Inzwischen wird von Ernten über 200kg in der Woche berichtet. Der Chili Anbau ist ein voller Erfolg!

Auf den großen Feldern in Musa werden während der Regenzeit Hirse und Erdnüsse angebaut.

Ein Feld ist frei geblieben für Melonen, deren Anbau zu einem späteren Zeitpunkt folgt.

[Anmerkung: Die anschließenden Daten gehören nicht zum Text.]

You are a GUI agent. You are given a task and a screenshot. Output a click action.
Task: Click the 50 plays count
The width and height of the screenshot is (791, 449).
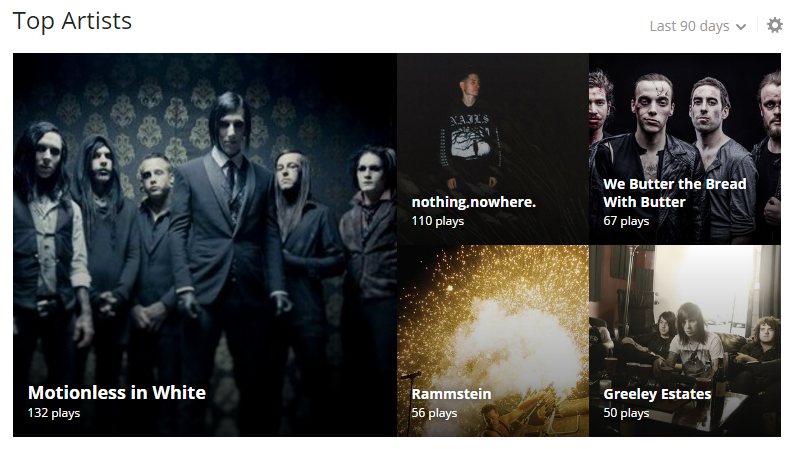coord(626,413)
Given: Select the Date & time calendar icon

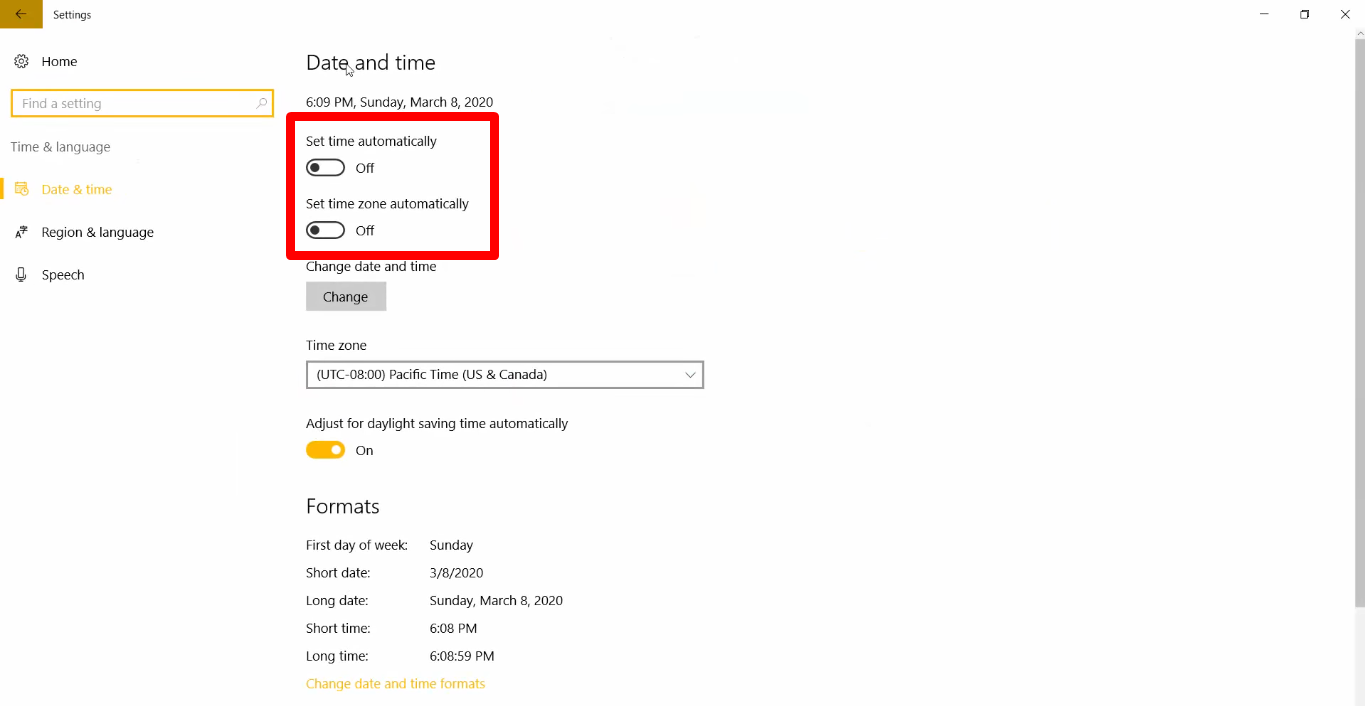Looking at the screenshot, I should [23, 188].
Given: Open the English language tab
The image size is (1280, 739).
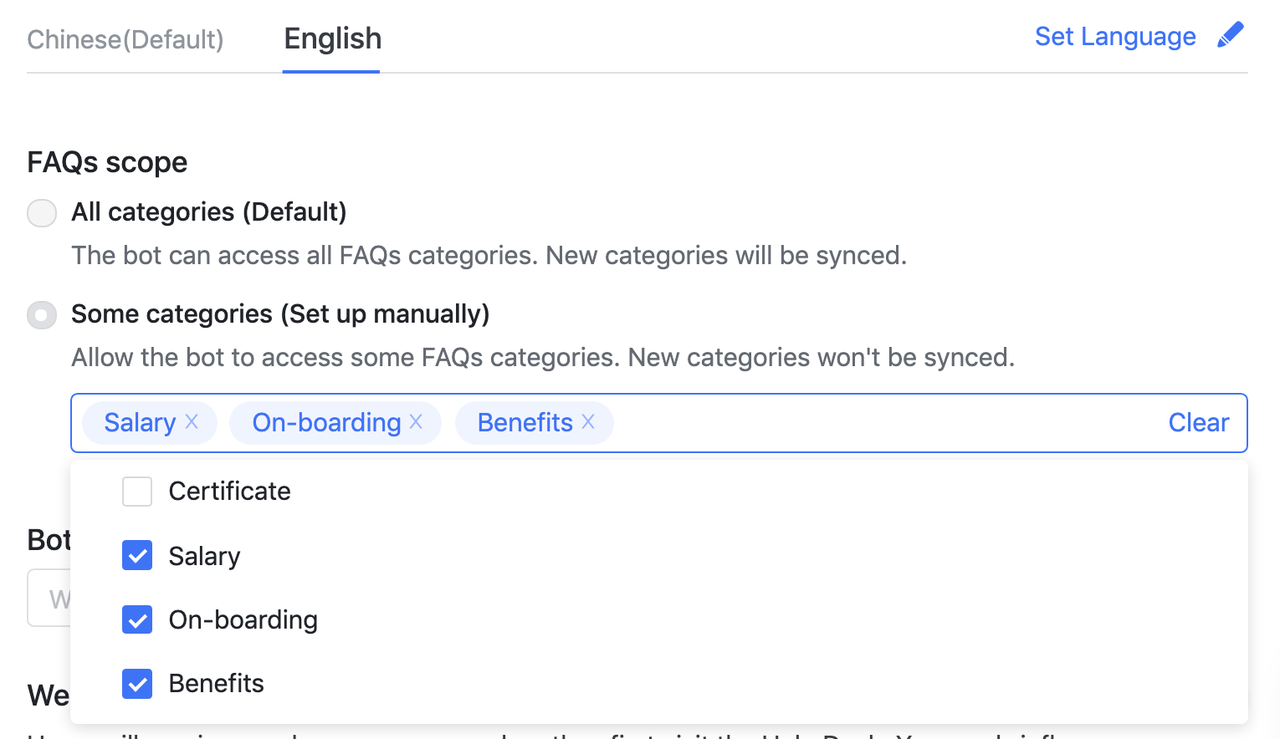Looking at the screenshot, I should 332,39.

Die Hühner haben sich inzwischen auf 70 reduziert. Und auch diese werden während unseres Aufenthaltes noch geschlachtet. Caspar, der Journalist der FAZ hat bei diesem Ereignis zugeschaut, ich habe mich nicht getraut. Es war erst der zweite Tag in Kaffrine und ich hatte noch mit der Hitze und den veränderten Bedingungen zu tun. Die Schlachtzeremonie hätte ich sicherlich nicht verkraftet…
Da das Opferfest Tabaski bevorstand, zu dem Schafe geschlachtet werden, waren Hühner in dieser Zeit nicht gefragt, deshalb pausiert die Zucht bis nach der Regenzeit.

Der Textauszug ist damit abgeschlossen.